Hopsworks is a platform for Data-Intensive AI with a Feature Store, a warehouse for machine learning features. Logical Clocks’ vision is to simplify the process of refining data into intelligence at scale. At Logical Clocks, you will be part of a fast paced startup environment with the possibility to contribute to the entire product and open-source projects.
As a site reliability engineer, you will be working on making every piece of the Hopsworks platform highly available, autoscaling and easily deployable across different cloud and on-premise environments. You will be responsible for the design and implementation of a software architecture and operational infrastructure to fulfill these requirements.

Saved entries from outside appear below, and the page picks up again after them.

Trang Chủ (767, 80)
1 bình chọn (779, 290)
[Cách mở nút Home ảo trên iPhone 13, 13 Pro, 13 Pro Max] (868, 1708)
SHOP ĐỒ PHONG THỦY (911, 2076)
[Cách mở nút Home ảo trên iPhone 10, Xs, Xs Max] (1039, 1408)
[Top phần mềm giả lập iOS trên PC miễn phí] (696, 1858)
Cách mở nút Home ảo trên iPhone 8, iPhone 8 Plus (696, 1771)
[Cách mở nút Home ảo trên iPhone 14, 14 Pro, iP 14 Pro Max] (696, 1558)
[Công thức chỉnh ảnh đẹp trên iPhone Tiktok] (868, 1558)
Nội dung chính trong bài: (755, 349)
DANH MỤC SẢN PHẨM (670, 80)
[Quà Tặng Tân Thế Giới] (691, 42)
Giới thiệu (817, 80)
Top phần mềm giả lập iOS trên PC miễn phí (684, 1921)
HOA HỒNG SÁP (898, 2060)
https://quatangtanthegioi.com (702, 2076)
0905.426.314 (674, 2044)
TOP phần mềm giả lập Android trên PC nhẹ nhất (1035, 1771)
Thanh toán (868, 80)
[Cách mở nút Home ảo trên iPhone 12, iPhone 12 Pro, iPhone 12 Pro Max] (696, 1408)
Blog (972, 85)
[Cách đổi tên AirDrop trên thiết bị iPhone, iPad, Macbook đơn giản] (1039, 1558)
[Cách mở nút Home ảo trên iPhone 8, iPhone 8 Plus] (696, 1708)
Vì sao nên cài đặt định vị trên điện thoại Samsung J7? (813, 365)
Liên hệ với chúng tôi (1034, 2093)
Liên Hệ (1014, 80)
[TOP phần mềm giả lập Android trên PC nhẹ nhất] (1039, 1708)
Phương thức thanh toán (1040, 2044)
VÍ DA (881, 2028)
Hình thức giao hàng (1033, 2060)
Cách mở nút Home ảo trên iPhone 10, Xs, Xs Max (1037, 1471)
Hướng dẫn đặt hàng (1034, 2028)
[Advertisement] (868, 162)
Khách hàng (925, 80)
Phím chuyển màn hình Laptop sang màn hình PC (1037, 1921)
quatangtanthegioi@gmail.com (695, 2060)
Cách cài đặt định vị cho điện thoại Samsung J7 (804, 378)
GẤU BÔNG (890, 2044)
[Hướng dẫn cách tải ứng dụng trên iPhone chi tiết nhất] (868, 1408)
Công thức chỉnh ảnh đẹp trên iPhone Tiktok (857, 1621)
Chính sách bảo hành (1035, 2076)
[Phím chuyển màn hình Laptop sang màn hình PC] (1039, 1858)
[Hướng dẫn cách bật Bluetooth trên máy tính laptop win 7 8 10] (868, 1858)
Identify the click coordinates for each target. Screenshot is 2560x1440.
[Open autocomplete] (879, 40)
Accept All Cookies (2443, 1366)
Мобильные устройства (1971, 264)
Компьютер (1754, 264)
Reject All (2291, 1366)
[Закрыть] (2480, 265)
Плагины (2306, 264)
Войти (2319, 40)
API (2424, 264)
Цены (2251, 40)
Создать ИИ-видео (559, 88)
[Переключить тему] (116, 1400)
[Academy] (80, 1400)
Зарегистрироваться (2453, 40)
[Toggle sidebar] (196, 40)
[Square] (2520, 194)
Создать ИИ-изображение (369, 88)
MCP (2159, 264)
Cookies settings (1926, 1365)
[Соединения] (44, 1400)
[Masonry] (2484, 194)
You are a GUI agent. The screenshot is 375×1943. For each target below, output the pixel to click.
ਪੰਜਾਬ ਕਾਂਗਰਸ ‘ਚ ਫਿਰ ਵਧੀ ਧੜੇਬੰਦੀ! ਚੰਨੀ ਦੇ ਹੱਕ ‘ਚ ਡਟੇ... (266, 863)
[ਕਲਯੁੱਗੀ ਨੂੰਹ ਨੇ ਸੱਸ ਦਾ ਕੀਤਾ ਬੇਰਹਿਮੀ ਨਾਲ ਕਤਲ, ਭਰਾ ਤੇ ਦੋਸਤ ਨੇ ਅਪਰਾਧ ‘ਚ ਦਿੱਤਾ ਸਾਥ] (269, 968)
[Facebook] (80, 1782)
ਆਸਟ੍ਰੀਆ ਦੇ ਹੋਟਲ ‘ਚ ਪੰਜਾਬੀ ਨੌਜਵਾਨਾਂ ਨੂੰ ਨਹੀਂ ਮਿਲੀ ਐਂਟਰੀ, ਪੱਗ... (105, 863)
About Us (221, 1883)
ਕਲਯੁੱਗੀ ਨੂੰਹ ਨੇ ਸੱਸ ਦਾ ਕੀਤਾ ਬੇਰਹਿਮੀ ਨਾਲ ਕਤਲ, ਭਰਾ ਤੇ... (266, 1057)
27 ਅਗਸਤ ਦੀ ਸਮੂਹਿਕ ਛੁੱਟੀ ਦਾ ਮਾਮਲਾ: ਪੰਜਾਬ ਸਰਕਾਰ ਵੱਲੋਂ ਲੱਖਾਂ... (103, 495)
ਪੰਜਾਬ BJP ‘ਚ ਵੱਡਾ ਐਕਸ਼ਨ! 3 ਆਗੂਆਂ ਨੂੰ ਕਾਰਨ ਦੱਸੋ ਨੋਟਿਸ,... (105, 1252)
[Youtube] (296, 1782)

- Design and implementation of a highly-available and autoscaling infrastructure
- Handling deployments across cloud and on-premise environments
- Building infrastructure for monitoring and alerting
- Working with customers to adjust deployments to their needs
- Driving best practices around building production grade software
- Be an active member of the community by presenting at conferences and meetups
Who you are? You probably have:
- Experience in operating large-scale distributed systems in production
- In-depth experience with Java, Python is a plus
- Experience with Chef, Puppet or Ansible
- Experience with Docker and Kubernetes
- Knowledge of building and operating cloud infrastructure
- Knowledge of Spark, Kafka and Hadoop is a plus